Penton: Canadian athletes are world headliners

By Bruce Penton

Canadians athletes were on top of the sports world over the July 23-24 weekend.

First, in a race usually dominated by Jamaica, the United States or Great Britain, the Canadian 4 x 100 relay team captured a gold medal in the World Athletic Championships in Eugene, Ore.

The next day, on a golf course at Evian-les-bains, France, 400 kilometres from Paris, Canada’s golfing sweetheart, Brooke Henderson, survived a rather sloppy final round by rolling in an eight-foot birdie putt on the final hole to win the Evian Championship. The tournament is one of five majors on the Ladies Professional Golfers’ Association calendar.
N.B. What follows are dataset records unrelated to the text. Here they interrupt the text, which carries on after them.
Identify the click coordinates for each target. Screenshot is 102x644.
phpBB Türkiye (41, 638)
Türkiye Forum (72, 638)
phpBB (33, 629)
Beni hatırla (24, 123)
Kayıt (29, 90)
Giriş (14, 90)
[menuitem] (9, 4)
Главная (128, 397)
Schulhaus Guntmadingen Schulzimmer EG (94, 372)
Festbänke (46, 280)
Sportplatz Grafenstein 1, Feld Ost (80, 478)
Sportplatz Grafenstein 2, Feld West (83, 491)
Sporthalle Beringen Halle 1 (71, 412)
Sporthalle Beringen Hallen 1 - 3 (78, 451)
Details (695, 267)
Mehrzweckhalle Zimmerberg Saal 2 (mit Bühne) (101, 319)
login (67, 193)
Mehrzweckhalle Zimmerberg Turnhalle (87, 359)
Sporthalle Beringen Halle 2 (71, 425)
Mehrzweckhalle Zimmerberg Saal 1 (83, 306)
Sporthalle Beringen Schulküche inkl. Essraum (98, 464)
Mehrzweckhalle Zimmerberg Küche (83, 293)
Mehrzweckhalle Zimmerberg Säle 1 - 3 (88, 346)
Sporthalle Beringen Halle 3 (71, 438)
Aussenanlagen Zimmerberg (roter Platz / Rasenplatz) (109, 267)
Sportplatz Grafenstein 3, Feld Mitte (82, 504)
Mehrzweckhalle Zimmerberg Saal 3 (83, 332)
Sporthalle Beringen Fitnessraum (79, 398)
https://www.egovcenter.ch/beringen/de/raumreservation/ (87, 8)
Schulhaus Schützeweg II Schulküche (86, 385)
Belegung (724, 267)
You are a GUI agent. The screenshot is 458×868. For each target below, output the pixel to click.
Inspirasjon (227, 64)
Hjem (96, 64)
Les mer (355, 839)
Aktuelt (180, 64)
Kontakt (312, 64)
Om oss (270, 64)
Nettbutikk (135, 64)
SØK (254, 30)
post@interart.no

The relay team, consisting of Aaron Brown, Jerome Blake, Brendon Rodney and anchor man Andre De Grasse, posted a time of 37.48 seconds to nip the favoured U.S by seven one-hundredths of a second.

“It means everything,” De Grasse told the CBC’s Devin Heroux. “We’ve been talking about this for a few years now … It feels good to get it here . . . a lot of Canadian fans here so it almost feels like home soil.”

The quartet’s time was a Canadian record, with De Grasse’s leg timed at a jet-like 8.79 seconds.

Meanwhile, the 24-year-old Henderson kept Canadian athletes in the world sports headlines the next day by winning her second major title. She started the day with a two-stroke lead, lost it on the front nine (thanks in part to a four-putt), got back into a tie with a pair of birdies on the back nine and then rolled in the crucial winning putt on 18. She now has 12 LPGA titles to her credit and vaulted to No. 6 on the world-ranking list. Oh, she also won a cool $1 million for her victory.

Henderson, of Smiths Falls, Ont., had been tied with Sandra Post and Mike Weir for most major golf titles won by Canadians (one) and now sits atop that list, with more almost certainly to come.

“I stayed pretty patient, as patient as I could under the circumstances,” Henderson said in a post-round interview, and reported by CBC. ”Going into the back nine, the saying is that majors are won on the back nine on Sunday so I just tried to keep that frame of mind and knew I was still in it if I had a solid back [nine].”

The relay team needed not quite 40 seconds to accomplish its feat, while Henderson needed four days and 72 holes to reach her pinnacle. But the headlines — big and bold — were the same size.

  • RJ Currie of sportsdeke.com: “Golden Knights star Jack Eichel once said the NHL should ditch offsides — just sit at the other end ‘and wait for the puck.’ In related news, Pavel Bure is considering coming out of retirement.”

  • Former Mets and Phillies pitcher Tug McGraw, on whether he preferred grass or AstroTurf: “ I don’t know. I never smoked AstroTurf.”

  • Pelicans forward Larry Nance Jr., via Twitter, when asked if he is the most famous person from Richfield, Ohio’s Revere High School: “You would think so … but, I’m not sure what I’d have to do to pass Jeffery Dahmer.”

  • Jerry Tarde of Golf Digest, in a fictitious interview with the late Dan Jenkins, on the LIV golf tour: “I hear Patrick Reed got $80 million to defect. The Saudis paid him $20 million, and the PGA Tour put up the other 60.”

  • Janice Hough of leftcoastsportsbabe.com, after Golden State Warriors’ Andrew Wiggins said he still wishes he didn’t get vaccinated against Covid-19: “About a million Americans would offer a rebuttal if they weren’t like, you know, dead.”

  • Comedy writer Alex Kaseberg: “At the World Athletic Championships in Eugene, Ore., Mondo Duplantis set a world record in the pole vault of 20 feet, four inches. That is higher than Snoop Dog at one of his album release parties.”

  • Headline at theonion.com: “Trump Hosts Saudi-Backed ‘Jamal Khashoggi Was No Saint’ Golf Tournament”

  • Headline at fark.com: “Mike Trout diagnosed with rare spinal condition that’s been aggravated by carrying the Angels for the last 10 years or so.”

  • Vancouver comedy writer Torben Rolfsen, on Twitter, on the Blue Jays’ 28-5 romp at Fenway: “Boston T-ball Party.”

  • Headline at TheBeaverton.com: “Pope Francis closes Commonwealth Stadium mass with 52-yard Hail Mary.”

  • Dwight Perry of the Seattle Times: “The Arizona Cardinals have removed the controversial ‘independent study’ clause from QB Kyler Murray’s $230.5M contract. But added one for cleaning up his room and being in bed by 10.”

  • Scott Ostler of the San Francisco Chronicle, on unvaccinated players: “As they say in baseball, we’ll shoot any random stuff into our bodies, as long as it’s not something that will help stop a worldwide killer pandemic.”